If there were a translation-difficulty barometer, translating pre-modern Chinese poetry into contemporary English would surely be a high-pressure system. Lü shi (律詩) or regulated, lyric poetry was developed during the late Six Dynasties period (220-589) and the early Tang dynasty (618-907). Its formal qualities are complex, but in basic terms, poems are eight lines long and have five or seven characters per line (thus five or seven syllables per line). There are rules in regard to end rhyme patterns—even-numbered lines must end with the same rhyme—as well as rules about internal tonal patterns and parallelism. Despite these difficulties, I’ve chosen to translate Zhu’s lü shi and jue ju ((絕句), or quatrains, rather than her ci, (詞), or song lyrics, although the latter are more commonly associated with the Song Dynasty and female poets and do not have the same structural imperatives. I made this choice based on the composition of her collection—it includes more than 300 shi and jue ju and only 33 ci—and because many of her ci have been translated, while her shi have not.

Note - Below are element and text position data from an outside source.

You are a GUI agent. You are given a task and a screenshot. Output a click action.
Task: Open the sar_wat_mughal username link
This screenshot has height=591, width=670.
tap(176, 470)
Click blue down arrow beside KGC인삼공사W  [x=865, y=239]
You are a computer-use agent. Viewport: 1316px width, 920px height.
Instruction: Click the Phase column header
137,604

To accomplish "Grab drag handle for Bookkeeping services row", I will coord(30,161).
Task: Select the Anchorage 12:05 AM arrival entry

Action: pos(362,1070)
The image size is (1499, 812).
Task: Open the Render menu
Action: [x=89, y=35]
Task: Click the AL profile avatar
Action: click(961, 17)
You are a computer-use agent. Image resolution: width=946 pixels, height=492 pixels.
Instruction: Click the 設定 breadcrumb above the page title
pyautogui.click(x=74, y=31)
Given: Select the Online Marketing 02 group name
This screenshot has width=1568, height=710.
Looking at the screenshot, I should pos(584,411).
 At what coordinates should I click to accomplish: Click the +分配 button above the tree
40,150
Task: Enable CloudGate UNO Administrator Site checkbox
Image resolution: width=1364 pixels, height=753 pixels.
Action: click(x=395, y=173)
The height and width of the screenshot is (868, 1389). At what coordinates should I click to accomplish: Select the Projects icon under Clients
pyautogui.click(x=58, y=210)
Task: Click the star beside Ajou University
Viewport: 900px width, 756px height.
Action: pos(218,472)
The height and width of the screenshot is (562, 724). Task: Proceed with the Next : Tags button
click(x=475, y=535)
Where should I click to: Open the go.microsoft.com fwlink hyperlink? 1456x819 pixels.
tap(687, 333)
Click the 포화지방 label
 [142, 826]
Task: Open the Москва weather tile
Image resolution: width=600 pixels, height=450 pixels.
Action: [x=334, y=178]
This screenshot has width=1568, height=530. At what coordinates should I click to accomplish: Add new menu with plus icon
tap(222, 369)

Although I’ve focused on sound and parallelism in my translations, I cannot reproduce tonal patterns (as English is not a tonal language), and I’ve also not focused on end rhyme. This is a controversial choice and not something I dismissed out of hand. Although I tried, I was not willing to sacrifice her images to rhyme. This is not to say that sound is not of central importance to my translations, only that end rhyme was not a sound I chose to stress. Instead I used slant rhymes, internal rhymes and alliteration.
In addition to formal constraints, two other major difficulties presented themselves in translating Zhu’s poems into English: syntactical difference and trope imagery. In my translations, in order to avoid pidgin English, I am forced to add pronouns and prepositions where the Chinese syntax allows for ambiguity. Additionally, pre-modern Chinese poets used trope imagery without fear of cliché or redundancy. (Hence all the blossoms and parasol trees in these poems.) This imagery was multi-purposed. It often referred to seasons and the emotions associated with them, or made intertextual reference to lines of earlier poets, an act that was considered an art in itself. Unfortunately, repeated imagery can sound hackneyed in contemporary English, in part because of different aesthetics, but also because we don’t have the cultural knowledge to interpret the objects as representations of various states of mind, times of year or as poetic references.
Despite—or perhaps because of—all this, I enjoy translating Zhu Shuzhen’s poems. I hope you enjoy reading them.